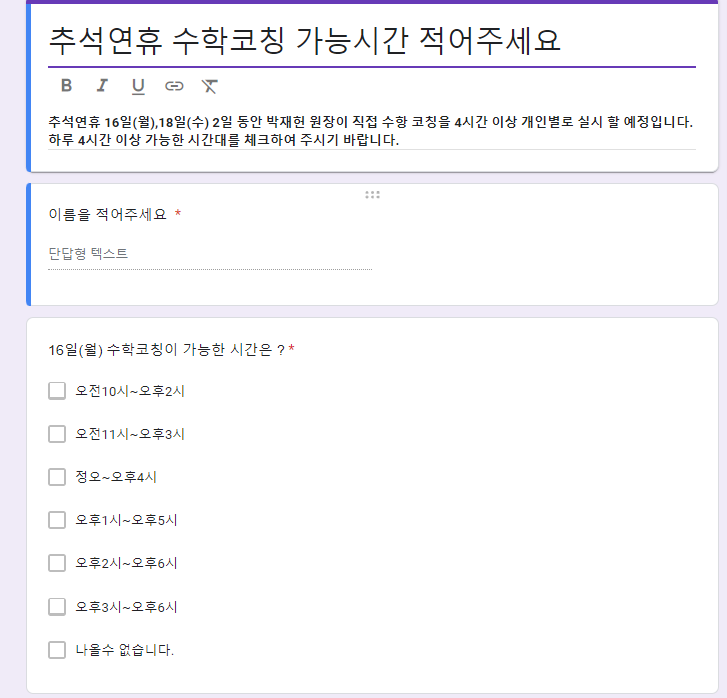Toggle bold formatting for the description
Screen dimensions: 727x698
click(x=66, y=86)
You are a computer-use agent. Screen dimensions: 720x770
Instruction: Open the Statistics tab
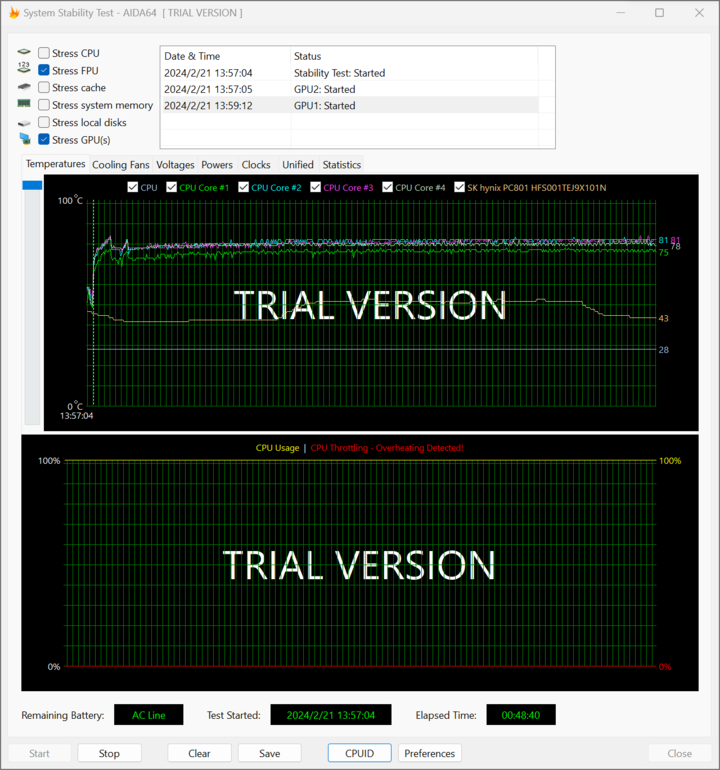[x=341, y=165]
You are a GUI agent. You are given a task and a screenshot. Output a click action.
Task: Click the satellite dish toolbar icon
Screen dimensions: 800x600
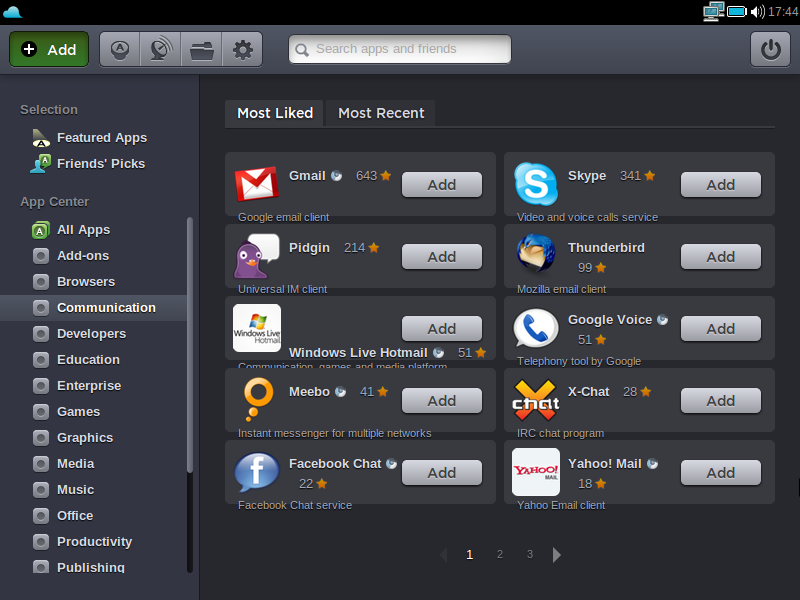click(160, 49)
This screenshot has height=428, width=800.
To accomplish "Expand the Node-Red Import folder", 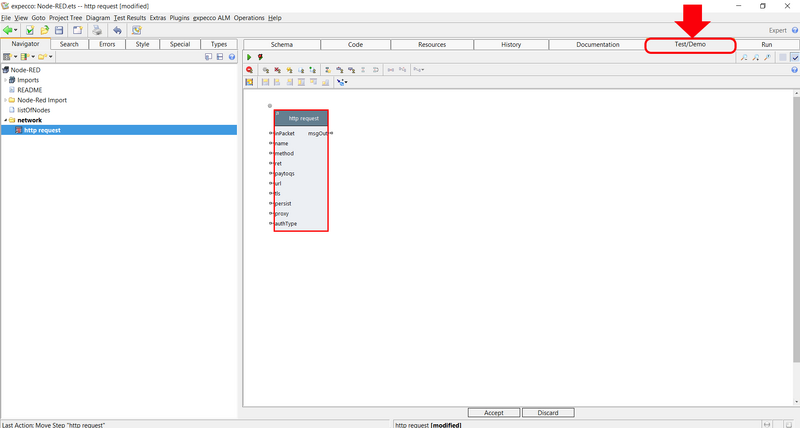I will point(5,100).
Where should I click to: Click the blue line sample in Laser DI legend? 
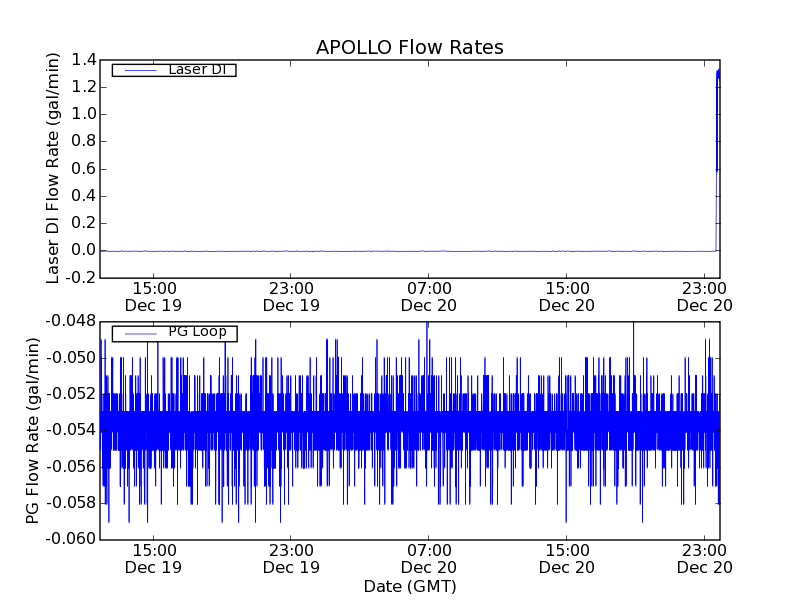pos(138,70)
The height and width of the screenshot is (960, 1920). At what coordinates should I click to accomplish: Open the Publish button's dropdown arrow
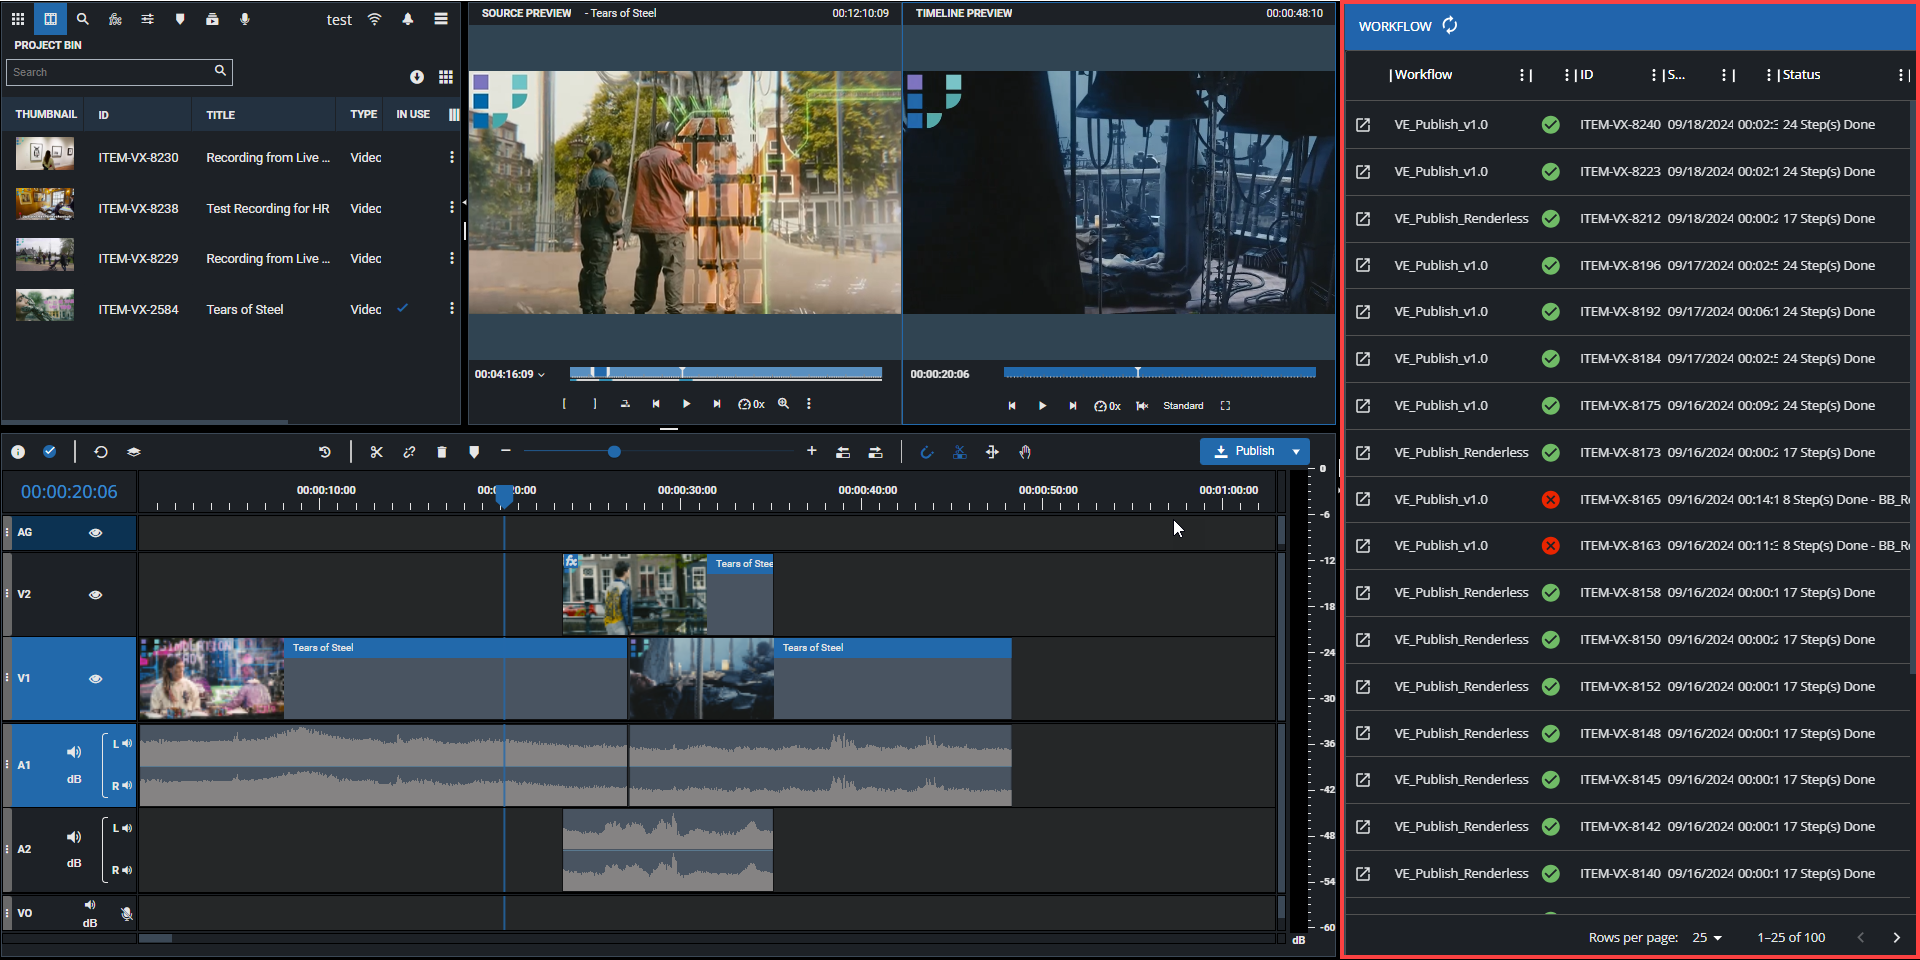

■ GIVEN TASK
Please collect every line of the data above that contains the word "should". Case counts.

■ COMPLETE RESPONSE
Where should I click to: Click the blue line sample in Laser DI legend? 
The height and width of the screenshot is (960, 1920). At what coordinates should I click to accomplish: Open the Publish button's dropdown arrow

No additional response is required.